⟨

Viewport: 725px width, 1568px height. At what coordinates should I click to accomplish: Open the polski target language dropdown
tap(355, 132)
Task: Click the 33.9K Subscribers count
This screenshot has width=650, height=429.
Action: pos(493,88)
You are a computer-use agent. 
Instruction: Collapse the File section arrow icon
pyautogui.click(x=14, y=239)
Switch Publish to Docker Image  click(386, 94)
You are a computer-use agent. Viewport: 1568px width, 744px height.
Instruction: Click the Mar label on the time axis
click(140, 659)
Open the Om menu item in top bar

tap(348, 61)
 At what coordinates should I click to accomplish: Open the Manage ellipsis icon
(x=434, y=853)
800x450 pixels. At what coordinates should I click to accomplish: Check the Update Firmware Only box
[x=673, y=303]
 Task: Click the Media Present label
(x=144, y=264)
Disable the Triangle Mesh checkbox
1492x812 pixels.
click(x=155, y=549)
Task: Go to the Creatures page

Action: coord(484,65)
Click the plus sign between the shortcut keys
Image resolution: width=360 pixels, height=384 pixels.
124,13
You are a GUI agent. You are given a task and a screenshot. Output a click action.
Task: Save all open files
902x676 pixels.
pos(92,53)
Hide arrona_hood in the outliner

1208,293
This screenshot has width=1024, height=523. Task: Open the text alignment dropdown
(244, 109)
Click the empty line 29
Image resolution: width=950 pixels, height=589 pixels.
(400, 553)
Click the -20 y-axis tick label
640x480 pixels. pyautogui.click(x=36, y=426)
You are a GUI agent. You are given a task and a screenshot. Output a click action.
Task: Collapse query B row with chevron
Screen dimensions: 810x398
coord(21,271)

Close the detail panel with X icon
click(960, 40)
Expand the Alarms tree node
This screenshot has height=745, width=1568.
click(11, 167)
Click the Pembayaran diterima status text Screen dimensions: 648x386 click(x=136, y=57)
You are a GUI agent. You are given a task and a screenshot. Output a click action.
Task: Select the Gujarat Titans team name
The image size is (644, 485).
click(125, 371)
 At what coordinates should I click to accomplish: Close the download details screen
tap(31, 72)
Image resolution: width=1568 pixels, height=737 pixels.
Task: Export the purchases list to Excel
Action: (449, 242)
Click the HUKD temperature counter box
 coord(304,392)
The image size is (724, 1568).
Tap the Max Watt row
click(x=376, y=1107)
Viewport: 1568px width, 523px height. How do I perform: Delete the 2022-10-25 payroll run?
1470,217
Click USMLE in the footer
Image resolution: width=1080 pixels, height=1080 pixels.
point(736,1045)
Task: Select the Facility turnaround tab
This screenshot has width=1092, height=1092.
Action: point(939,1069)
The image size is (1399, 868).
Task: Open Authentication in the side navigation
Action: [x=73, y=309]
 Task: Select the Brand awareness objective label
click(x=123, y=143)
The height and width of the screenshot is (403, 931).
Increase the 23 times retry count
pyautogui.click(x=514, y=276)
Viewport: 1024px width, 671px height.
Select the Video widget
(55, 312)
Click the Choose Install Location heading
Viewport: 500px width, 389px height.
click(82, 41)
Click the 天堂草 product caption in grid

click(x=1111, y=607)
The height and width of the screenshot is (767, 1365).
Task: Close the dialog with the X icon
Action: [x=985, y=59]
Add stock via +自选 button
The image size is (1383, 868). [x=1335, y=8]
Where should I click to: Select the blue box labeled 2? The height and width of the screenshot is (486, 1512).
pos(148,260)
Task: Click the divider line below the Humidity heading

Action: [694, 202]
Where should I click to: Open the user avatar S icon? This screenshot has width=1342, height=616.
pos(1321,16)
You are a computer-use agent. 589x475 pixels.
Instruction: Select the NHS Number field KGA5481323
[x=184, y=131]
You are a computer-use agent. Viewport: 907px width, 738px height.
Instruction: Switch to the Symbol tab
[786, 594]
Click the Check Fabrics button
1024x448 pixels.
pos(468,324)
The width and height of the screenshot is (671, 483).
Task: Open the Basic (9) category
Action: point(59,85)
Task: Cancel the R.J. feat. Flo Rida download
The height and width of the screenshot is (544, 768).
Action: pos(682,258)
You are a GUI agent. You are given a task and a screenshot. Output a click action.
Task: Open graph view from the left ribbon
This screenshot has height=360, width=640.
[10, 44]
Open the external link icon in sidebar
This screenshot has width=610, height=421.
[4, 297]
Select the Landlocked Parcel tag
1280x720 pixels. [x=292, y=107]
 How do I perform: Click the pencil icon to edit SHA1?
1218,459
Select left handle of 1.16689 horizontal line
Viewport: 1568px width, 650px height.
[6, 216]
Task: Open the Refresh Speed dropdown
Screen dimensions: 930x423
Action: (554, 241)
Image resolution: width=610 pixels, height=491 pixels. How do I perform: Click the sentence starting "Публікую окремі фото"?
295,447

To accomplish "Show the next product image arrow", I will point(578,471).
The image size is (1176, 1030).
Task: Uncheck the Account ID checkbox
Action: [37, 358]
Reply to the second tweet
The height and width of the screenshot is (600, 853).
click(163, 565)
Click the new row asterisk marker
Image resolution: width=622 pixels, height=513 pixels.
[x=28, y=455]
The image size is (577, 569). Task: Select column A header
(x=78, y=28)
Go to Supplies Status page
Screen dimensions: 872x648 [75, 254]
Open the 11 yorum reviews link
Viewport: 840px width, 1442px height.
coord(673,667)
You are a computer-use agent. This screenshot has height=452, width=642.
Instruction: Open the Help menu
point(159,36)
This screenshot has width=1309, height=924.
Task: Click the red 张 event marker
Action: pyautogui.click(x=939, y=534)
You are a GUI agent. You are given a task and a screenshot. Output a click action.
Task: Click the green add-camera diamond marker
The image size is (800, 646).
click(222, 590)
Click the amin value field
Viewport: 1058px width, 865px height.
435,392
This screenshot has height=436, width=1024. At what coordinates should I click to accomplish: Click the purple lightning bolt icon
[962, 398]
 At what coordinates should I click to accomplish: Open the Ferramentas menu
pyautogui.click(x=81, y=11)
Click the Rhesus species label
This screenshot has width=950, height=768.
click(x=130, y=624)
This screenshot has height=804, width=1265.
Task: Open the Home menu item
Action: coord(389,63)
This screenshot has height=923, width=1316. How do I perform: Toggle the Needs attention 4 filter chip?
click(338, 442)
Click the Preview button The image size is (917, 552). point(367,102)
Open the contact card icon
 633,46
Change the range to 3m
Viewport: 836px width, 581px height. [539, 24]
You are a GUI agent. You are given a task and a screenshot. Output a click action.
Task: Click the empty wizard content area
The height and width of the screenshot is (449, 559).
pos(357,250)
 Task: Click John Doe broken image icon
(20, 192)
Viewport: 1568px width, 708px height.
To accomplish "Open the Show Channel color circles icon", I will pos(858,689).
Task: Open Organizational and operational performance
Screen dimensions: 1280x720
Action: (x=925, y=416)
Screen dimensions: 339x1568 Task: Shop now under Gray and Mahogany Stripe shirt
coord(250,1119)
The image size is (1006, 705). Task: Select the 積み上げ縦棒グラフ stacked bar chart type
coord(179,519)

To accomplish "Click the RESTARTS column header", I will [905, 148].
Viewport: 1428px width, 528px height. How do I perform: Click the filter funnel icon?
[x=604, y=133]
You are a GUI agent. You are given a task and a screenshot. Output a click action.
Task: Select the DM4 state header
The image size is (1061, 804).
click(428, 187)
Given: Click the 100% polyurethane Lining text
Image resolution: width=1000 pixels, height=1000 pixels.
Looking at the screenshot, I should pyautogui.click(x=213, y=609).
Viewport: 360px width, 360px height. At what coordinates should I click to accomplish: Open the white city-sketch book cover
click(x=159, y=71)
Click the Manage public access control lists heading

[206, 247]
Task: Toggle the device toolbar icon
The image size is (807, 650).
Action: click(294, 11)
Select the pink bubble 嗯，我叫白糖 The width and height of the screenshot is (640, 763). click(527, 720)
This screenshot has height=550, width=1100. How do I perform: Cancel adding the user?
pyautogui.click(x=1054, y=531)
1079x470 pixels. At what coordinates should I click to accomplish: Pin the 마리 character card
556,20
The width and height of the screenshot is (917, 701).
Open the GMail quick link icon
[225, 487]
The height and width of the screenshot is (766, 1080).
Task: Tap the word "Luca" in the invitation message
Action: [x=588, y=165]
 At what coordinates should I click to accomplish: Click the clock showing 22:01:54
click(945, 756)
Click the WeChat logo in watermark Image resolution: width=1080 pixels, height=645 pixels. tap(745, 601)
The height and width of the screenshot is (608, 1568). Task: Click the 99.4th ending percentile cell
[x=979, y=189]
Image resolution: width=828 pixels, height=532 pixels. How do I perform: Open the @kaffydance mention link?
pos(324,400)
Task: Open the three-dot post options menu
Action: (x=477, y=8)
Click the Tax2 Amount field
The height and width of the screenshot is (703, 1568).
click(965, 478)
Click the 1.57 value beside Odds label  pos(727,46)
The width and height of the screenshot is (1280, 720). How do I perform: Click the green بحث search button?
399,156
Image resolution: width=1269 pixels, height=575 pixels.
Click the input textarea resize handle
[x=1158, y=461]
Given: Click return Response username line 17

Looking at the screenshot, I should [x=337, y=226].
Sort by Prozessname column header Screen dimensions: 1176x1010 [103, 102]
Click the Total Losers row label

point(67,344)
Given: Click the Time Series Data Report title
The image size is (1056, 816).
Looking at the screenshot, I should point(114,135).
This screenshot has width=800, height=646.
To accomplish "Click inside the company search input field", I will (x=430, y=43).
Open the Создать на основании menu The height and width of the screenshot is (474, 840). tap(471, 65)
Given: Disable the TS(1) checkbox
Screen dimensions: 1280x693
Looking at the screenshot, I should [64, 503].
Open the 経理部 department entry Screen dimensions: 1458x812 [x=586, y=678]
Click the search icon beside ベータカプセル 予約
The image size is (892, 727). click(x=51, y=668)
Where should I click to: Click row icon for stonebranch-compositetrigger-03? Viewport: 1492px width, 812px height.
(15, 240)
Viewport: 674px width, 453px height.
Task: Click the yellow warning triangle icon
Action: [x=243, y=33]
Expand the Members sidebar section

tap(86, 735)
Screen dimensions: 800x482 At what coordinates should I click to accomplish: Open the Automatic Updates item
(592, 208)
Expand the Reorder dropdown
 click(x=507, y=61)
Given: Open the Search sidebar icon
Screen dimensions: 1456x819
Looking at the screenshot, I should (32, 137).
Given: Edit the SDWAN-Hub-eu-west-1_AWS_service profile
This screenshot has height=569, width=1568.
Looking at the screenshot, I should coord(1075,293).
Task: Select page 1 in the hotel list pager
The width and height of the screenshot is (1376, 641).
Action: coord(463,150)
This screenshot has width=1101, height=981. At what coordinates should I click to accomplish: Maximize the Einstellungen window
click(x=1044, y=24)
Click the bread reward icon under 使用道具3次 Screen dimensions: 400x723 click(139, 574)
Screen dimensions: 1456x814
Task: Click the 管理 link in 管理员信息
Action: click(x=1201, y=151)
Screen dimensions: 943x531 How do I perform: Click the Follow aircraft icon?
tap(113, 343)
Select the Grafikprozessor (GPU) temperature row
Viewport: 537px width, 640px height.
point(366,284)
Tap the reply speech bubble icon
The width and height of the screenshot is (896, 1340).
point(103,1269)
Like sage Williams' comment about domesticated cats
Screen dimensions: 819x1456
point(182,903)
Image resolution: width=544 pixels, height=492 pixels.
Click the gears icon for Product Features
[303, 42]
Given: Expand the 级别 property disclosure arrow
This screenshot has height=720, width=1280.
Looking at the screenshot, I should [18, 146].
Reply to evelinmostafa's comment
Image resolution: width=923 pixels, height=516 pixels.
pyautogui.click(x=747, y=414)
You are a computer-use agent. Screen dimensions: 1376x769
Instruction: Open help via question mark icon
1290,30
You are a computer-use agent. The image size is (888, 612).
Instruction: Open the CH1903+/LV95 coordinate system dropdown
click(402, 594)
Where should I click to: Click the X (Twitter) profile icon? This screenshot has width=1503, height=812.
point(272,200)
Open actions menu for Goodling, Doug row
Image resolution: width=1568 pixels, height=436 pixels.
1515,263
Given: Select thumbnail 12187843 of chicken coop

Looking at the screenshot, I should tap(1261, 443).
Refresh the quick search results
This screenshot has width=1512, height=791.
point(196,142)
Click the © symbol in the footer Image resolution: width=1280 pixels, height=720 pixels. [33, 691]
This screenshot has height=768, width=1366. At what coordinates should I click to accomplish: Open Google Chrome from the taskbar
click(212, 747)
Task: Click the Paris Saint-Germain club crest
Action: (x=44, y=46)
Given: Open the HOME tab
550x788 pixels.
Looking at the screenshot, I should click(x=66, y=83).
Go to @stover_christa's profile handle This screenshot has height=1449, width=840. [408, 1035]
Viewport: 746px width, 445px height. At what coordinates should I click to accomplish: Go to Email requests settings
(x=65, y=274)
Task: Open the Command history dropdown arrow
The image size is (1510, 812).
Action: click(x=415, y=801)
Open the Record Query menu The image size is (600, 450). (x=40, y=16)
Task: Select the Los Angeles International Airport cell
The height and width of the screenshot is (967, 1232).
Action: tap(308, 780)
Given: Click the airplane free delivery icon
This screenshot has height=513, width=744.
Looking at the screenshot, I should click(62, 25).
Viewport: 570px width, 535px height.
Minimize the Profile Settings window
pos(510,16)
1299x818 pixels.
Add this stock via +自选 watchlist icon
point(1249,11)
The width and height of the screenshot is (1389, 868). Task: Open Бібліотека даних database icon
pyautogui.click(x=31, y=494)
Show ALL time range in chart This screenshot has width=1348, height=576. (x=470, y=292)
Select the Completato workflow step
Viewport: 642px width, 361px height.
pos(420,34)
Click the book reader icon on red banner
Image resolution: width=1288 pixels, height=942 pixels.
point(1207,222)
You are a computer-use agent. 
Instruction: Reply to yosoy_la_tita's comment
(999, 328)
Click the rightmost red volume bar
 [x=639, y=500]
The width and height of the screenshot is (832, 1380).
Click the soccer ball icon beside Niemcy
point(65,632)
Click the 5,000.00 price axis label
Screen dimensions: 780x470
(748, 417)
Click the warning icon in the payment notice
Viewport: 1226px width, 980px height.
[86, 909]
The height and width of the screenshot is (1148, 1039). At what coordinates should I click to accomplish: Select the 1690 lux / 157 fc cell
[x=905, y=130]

⟩

The answer must be a single number: the count of lines in the entries that include "computer".

Task solution
8